___ RECORDS SHOWN

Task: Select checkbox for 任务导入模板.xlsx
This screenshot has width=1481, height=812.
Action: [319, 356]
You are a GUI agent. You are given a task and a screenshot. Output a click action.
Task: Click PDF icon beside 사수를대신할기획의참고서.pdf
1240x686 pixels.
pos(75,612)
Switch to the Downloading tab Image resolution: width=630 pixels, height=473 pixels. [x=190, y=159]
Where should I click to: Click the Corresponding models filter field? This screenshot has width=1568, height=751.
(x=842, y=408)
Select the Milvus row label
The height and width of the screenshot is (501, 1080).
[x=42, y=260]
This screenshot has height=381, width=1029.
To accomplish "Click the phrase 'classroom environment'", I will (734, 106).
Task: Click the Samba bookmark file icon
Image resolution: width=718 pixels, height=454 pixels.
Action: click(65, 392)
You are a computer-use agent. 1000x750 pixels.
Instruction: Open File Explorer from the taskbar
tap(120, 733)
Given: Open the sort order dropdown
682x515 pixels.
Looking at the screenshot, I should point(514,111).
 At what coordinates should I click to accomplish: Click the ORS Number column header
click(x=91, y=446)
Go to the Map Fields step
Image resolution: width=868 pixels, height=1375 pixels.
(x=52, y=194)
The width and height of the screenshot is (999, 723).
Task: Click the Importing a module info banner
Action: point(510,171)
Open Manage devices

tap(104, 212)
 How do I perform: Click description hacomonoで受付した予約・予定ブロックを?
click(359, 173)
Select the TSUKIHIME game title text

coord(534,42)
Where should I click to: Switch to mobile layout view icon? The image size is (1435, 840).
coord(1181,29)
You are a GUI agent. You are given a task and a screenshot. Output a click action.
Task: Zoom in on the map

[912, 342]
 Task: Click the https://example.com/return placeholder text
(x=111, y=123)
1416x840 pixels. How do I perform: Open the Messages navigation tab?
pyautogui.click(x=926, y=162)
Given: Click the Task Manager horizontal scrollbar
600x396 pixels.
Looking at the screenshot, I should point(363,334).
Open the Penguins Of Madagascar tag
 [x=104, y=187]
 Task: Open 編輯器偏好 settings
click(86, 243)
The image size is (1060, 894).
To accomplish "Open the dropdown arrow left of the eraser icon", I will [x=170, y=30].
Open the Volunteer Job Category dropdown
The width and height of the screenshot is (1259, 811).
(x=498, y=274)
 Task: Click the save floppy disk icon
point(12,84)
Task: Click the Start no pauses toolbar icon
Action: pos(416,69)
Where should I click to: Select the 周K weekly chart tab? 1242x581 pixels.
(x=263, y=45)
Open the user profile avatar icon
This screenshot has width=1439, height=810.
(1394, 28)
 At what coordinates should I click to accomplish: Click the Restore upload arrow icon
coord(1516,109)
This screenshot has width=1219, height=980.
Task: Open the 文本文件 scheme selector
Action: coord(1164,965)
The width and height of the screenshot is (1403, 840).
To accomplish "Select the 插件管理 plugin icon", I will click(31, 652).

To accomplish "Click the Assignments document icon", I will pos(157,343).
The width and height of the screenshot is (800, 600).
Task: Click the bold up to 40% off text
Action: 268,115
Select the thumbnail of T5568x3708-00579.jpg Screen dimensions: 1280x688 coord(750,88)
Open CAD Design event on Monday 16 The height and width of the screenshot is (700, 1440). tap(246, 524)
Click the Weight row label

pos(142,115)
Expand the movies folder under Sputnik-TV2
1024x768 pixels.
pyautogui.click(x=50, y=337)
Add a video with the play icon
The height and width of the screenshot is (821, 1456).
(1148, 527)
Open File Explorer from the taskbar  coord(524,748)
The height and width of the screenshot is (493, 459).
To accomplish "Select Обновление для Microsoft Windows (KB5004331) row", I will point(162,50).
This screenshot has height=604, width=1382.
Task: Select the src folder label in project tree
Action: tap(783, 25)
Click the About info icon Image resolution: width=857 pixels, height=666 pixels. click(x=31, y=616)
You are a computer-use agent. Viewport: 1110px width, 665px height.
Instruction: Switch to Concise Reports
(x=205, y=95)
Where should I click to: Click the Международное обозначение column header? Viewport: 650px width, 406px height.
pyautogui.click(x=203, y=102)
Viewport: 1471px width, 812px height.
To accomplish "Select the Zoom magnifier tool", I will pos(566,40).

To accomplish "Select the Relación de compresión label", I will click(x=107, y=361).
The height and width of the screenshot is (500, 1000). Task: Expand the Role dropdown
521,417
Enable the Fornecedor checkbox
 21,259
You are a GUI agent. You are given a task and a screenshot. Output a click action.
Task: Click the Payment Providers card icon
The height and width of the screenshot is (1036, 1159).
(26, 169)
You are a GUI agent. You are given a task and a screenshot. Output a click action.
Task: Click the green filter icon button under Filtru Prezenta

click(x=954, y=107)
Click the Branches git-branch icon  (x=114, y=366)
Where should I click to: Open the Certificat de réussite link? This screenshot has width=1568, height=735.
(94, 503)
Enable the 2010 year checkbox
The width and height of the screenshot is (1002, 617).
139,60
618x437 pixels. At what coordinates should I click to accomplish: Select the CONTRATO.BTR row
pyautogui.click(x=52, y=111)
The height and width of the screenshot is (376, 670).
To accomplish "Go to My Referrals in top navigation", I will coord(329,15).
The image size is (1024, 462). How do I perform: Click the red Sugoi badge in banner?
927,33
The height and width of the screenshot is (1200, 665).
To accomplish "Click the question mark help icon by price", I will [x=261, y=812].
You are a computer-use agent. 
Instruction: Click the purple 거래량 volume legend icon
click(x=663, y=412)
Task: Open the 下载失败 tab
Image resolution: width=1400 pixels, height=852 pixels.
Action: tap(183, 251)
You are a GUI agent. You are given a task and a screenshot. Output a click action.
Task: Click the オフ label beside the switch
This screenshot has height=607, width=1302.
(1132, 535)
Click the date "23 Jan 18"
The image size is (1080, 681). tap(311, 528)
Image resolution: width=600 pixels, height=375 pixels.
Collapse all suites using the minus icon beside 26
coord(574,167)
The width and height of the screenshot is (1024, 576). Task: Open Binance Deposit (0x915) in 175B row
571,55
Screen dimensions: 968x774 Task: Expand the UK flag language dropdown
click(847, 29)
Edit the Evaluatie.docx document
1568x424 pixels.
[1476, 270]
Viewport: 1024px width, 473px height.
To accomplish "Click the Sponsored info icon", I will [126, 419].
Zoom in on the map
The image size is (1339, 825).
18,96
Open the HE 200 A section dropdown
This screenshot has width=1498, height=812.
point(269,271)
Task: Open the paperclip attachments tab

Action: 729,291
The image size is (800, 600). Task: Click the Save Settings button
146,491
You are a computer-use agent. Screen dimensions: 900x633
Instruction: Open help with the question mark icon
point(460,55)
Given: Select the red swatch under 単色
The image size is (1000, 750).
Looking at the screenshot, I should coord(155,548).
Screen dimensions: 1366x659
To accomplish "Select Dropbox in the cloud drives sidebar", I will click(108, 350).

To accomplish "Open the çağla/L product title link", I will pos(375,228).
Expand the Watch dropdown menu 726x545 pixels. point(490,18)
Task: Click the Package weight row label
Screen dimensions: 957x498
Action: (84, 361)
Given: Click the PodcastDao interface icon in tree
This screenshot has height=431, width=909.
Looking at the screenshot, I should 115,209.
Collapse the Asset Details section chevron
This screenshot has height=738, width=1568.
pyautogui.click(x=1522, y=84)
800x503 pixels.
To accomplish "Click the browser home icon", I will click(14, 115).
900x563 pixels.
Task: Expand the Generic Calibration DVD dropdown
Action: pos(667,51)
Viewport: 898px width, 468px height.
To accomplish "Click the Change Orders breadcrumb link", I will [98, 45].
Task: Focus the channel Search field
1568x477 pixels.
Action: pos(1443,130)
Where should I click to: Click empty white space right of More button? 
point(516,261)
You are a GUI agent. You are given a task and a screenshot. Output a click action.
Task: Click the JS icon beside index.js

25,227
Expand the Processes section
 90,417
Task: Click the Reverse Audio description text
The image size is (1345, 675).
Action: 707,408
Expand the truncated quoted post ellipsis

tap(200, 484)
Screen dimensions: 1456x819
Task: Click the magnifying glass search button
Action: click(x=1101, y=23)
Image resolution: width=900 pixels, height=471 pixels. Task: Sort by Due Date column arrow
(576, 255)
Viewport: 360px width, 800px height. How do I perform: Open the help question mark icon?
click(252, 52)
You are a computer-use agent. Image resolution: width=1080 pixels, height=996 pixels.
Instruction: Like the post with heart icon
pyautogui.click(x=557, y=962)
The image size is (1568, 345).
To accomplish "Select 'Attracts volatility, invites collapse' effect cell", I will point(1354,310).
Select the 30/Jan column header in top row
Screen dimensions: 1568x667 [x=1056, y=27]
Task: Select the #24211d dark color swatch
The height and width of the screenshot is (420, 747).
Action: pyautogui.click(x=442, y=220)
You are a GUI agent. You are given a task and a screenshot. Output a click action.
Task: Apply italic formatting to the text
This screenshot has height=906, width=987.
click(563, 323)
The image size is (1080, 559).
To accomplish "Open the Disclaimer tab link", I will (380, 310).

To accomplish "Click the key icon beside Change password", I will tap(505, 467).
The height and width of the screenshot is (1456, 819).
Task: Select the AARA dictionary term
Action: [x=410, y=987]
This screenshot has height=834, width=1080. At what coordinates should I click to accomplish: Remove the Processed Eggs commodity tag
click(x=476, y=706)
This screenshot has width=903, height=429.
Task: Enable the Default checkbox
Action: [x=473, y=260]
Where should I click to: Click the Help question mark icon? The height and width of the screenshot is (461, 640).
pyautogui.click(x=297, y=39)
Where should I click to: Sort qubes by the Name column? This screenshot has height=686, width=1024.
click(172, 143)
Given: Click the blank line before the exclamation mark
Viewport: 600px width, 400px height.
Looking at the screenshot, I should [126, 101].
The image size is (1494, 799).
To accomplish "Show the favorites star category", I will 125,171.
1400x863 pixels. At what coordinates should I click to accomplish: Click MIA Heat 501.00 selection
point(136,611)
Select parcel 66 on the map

______

WHAT YOU NEED TO DO: Repeat exactly the lines of the data from the first one through the line with "Task: Click the Samba bookmark file icon", both of them included.

TASK RESPONSE:
Task: Select checkbox for 任务导入模板.xlsx
This screenshot has width=1481, height=812.
Action: [319, 356]
You are a GUI agent. You are given a task and a screenshot. Output a click action.
Task: Click PDF icon beside 사수를대신할기획의참고서.pdf
1240x686 pixels.
pos(75,612)
Switch to the Downloading tab Image resolution: width=630 pixels, height=473 pixels. [x=190, y=159]
Where should I click to: Click the Corresponding models filter field? This screenshot has width=1568, height=751.
(x=842, y=408)
Select the Milvus row label
The height and width of the screenshot is (501, 1080).
[x=42, y=260]
This screenshot has height=381, width=1029.
To accomplish "Click the phrase 'classroom environment'", I will (734, 106).
Task: Click the Samba bookmark file icon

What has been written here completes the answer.